Copy out the lines of the records below, and only those lines, from the one with "STRUTTURE (716, 218)" through the one with "pgslot168 (371, 1763)", exactly as they appear.

Collected data entries:
* * * * * * *

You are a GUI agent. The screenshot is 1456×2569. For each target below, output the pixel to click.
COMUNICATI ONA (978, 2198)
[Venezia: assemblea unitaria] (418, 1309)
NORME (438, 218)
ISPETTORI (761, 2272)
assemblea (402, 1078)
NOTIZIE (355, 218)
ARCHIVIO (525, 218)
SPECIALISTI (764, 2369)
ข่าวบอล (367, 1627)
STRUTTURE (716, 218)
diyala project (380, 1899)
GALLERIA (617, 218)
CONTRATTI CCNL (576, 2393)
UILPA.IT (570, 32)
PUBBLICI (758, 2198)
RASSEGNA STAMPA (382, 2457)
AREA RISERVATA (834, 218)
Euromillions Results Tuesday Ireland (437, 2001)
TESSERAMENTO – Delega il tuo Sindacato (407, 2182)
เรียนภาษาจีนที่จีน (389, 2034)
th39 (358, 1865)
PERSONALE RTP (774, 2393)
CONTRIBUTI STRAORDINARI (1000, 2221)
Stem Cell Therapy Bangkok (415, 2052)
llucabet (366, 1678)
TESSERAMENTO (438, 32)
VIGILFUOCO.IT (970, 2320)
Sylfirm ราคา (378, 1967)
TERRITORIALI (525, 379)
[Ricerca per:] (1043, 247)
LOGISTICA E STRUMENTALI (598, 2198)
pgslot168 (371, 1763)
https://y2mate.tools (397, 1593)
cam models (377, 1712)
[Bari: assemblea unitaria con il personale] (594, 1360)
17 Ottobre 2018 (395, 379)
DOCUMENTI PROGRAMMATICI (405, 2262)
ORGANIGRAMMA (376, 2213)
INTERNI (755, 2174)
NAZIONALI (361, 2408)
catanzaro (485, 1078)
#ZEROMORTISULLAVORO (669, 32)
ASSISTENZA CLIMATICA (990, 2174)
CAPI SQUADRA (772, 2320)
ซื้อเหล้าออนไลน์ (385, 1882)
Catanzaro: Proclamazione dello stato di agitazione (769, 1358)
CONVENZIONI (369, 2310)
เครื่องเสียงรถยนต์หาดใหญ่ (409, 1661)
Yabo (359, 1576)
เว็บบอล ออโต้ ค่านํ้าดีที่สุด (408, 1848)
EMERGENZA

* * * * * * *

*SOLUTION FOR THIS TASK*.
STRUTTURE (716, 218)
diyala project (380, 1899)
GALLERIA (617, 218)
CONTRATTI CCNL (576, 2393)
UILPA.IT (570, 32)
PUBBLICI (758, 2198)
RASSEGNA STAMPA (382, 2457)
AREA RISERVATA (834, 218)
Euromillions Results Tuesday Ireland (437, 2001)
TESSERAMENTO – Delega il tuo Sindacato (407, 2182)
เรียนภาษาจีนที่จีน (389, 2034)
th39 (358, 1865)
PERSONALE RTP (774, 2393)
CONTRIBUTI STRAORDINARI (1000, 2221)
Stem Cell Therapy Bangkok (415, 2052)
llucabet (366, 1678)
TESSERAMENTO (438, 32)
VIGILFUOCO.IT (970, 2320)
Sylfirm ราคา (378, 1967)
TERRITORIALI (525, 379)
[Ricerca per:] (1043, 247)
LOGISTICA E STRUMENTALI (598, 2198)
pgslot168 (371, 1763)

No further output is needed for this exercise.